*** DATASET RECORDS

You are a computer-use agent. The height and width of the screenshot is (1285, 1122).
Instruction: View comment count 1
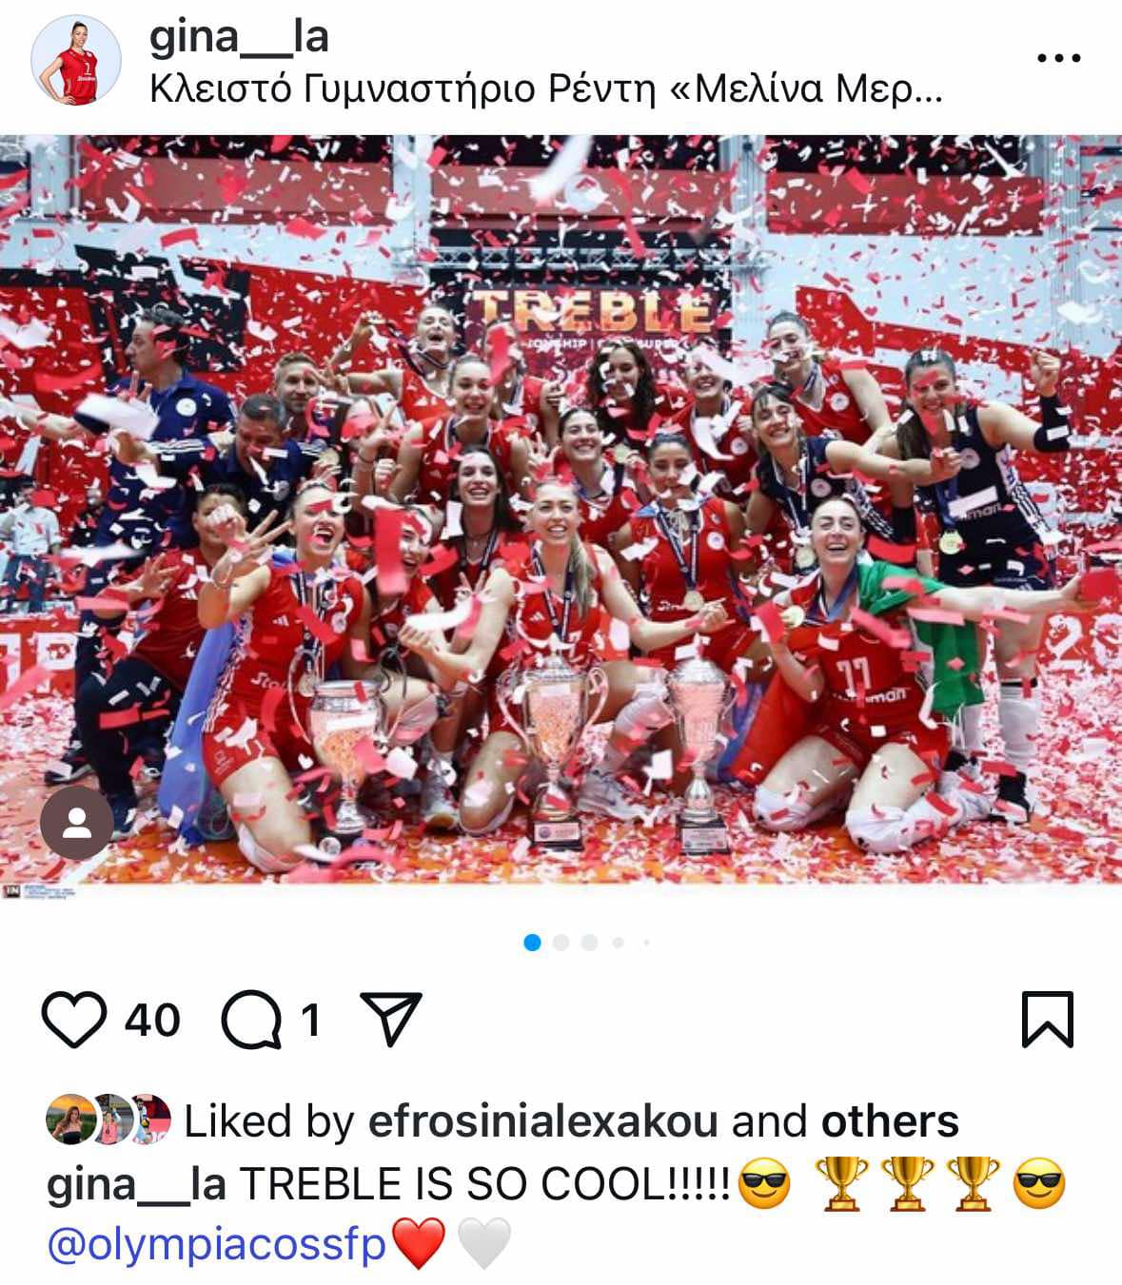pyautogui.click(x=310, y=1021)
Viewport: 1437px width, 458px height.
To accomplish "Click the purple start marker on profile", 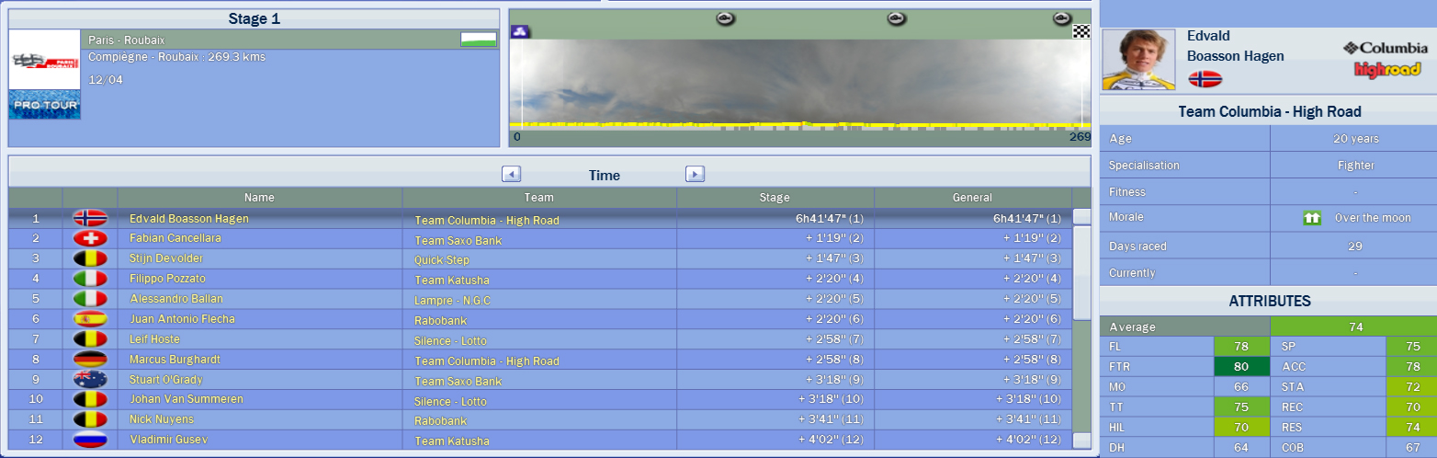I will (520, 31).
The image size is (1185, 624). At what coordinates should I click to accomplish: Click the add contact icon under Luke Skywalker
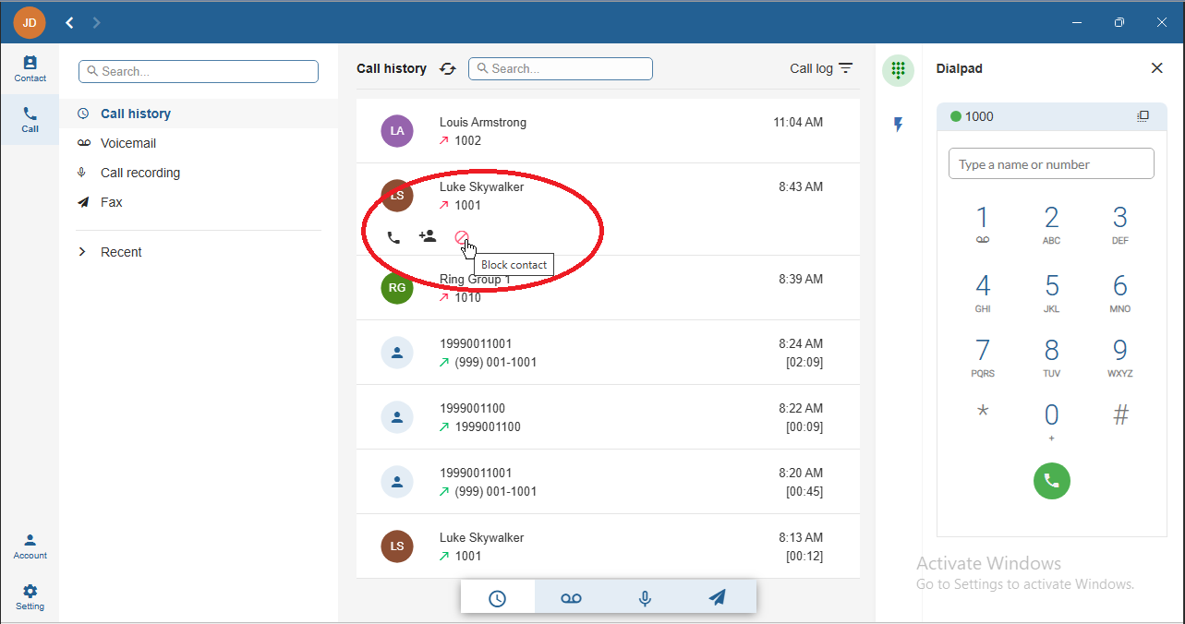(427, 236)
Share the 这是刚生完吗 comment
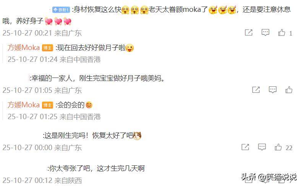This screenshot has height=186, width=302. 245,147
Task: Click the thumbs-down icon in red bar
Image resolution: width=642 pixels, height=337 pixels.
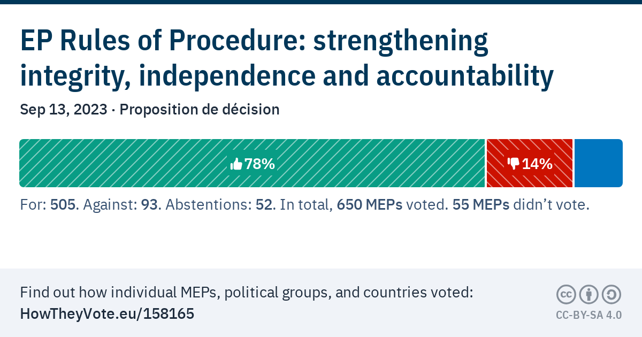Action: 513,164
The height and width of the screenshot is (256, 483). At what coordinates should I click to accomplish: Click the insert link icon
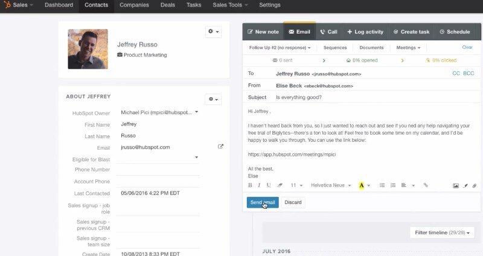coord(426,185)
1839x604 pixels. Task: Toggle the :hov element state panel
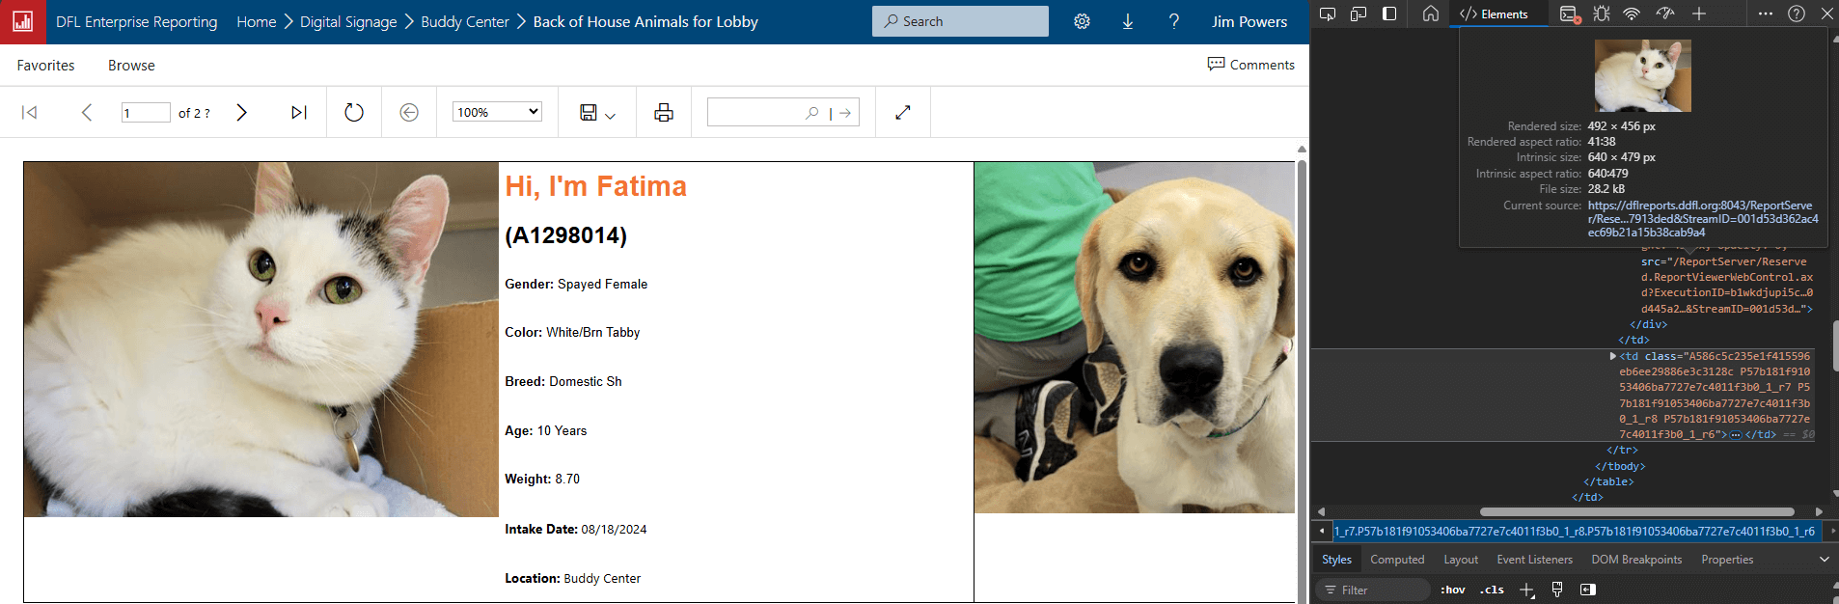point(1452,590)
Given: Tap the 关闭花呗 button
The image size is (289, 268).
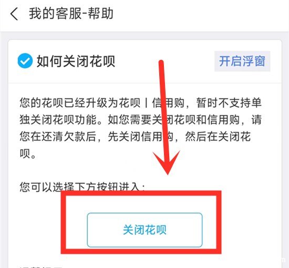Looking at the screenshot, I should point(145,230).
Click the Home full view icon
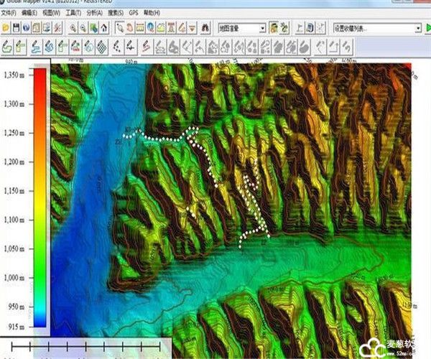 pyautogui.click(x=105, y=28)
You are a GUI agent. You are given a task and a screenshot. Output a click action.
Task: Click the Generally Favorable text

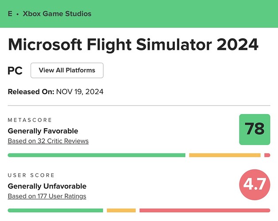pyautogui.click(x=43, y=131)
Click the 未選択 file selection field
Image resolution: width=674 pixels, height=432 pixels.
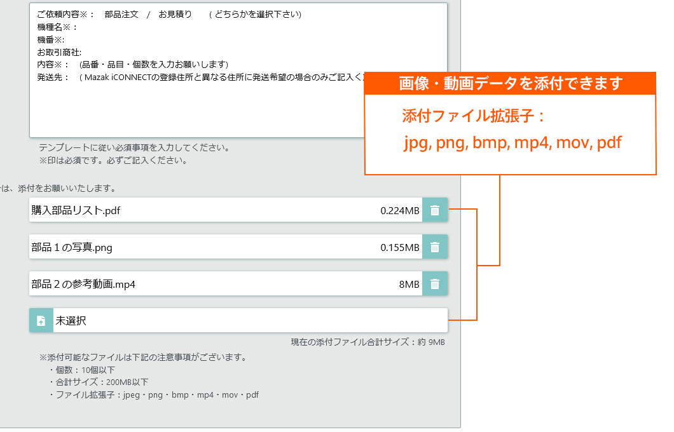(x=191, y=320)
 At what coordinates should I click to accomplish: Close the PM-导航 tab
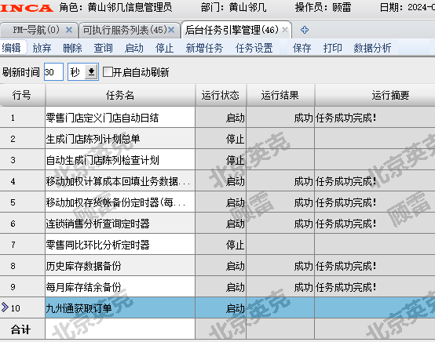(x=69, y=30)
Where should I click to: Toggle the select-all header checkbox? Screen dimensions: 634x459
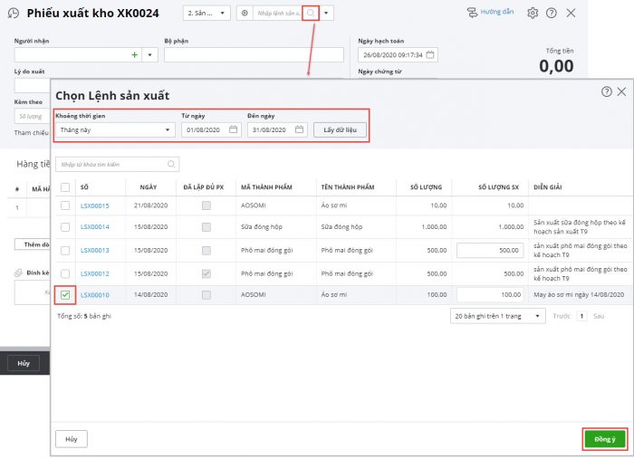tap(66, 187)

******

▶ [INSTRUCTIONS FOR THE TASK] The answer must be the lines above from the one containing "Given: Tap the 关闭花呗 button" through the one containing "You are a GUI", reproduced exactly, with no pictures and nothing else.

▶ [COMPLETED EXERCISE]
Given: Tap the 关闭花呗 button
The image size is (289, 268).
Looking at the screenshot, I should point(145,230).
Click the Home full view icon
 pyautogui.click(x=105, y=28)
You are a GUI agent. You are given a task and a screenshot. Output a click action.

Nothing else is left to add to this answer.